Caliber 9 (1972) is dramatized by di Leo drawing from Scerbanenco’s stories, the filmography is by the faithful Franco Villa and the film editing by Amedeo Giomini. Production and costume design is by Francesco Cuppini. Assistant Director is the ever-present Franco Lo Cascio. The film is scored by Luis Enriquez Bacalov, who composes an unforgettable soundtrack performed by the bands New Trolls and Osanna. It is a Cineproduzioni Daunia 70 production, produced by Armando Novelli. Starring: Gastone Moschin, Barbara Bouchet, Mario Adorf, Lionel Stander, Philippe Leroy, Frank Wolff, Ivo Garrani, Mario Novelli and Luigi Pistilli.
The film faithfully recreates the black and muggy atmosphere of Scerbanenco’s stories, but it is not based on the collections Milano Calibro 9 and I Centodelitti, as they would us believe. Di Leo read Scerbanenco and he assimilated the setting between Milan canals (navigli) and roads, thus telling like him the stories of small racketeers without future, of whores, betrayals, violence and deceits within the world of gangsterism. Some erotic scenes between Ms. Bouchet and Mr. Moschin and a sensual dance in the night club complete a remarkable detective plot rich in suspense.

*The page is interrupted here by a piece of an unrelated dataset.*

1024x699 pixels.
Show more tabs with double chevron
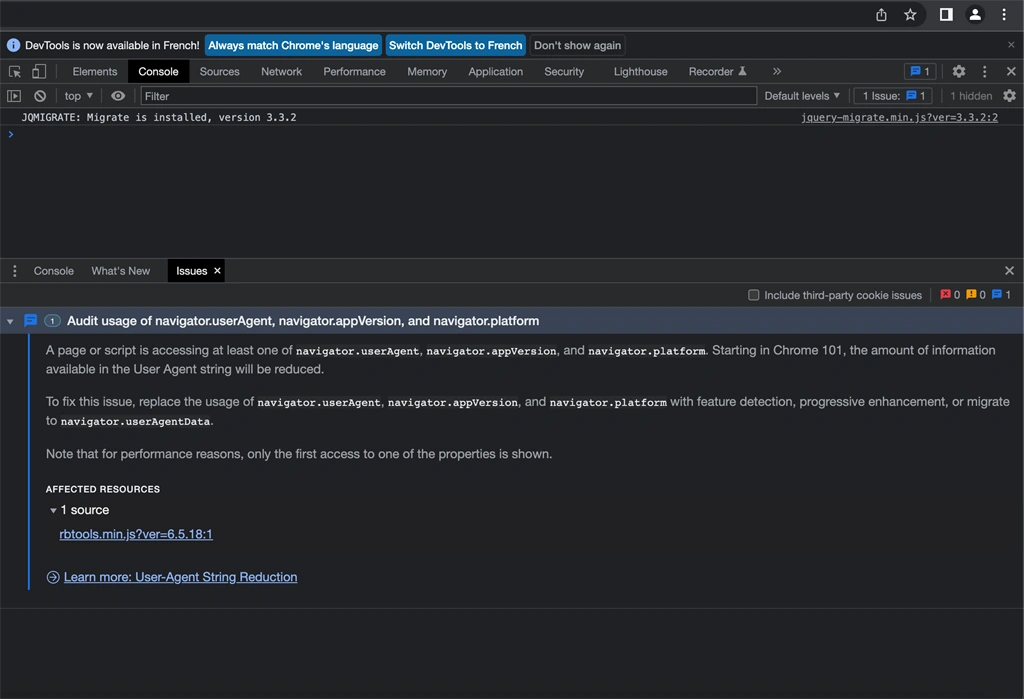click(776, 71)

Two men and a woman are suspected of having stashed away three thousand dollars and for this reason they are tortured and blown up by some gangsters. Ugo Piazza (Moschin) is released from jail and the police watches over him because he is also suspected of having stolen the money. Rocco (Adorf), the right-hand man of the boss who calls himself The Americano (Stander), tracks Ugo down and makes his henchmen beat the living hell out of him. Ugo asks for protection to the old boss Don Vincenzo (Garrani) and his sidekick Chino (Leroy), but accepts to work on behalf of The Americano. In the meantime, he reconnects with Nelly (Bouchet), an old flame of him whom he meets again in the night club where she works. A shoot-out takes place during an ambush laid for Don Vincenzo and, even if Ugo refuses to shoot, the old boss is killed. In the meanwhile another $30,000, stolen from The Americano, disappears. Chino takes his revenge and with the help of Ugo he kills both The Americano and several henchmen of him, but he eventually is killed too. Ugo recovers $300,000 he has indeed stolen, which was hidden in a ruined house. The movie ends on a surprise twist, since it is discovered that Nelly double-crossed everyone and was in agreement with her lover Luca (who had got hold of $30,000) in order to kill Ugo and to take his money. There’s more. Ugo is killed by Luca, but before dying he kills Nelly with a fist. In the end Rocco kills Luca with his own bare hands. The police put an end to the faida by arresting the criminal survivor.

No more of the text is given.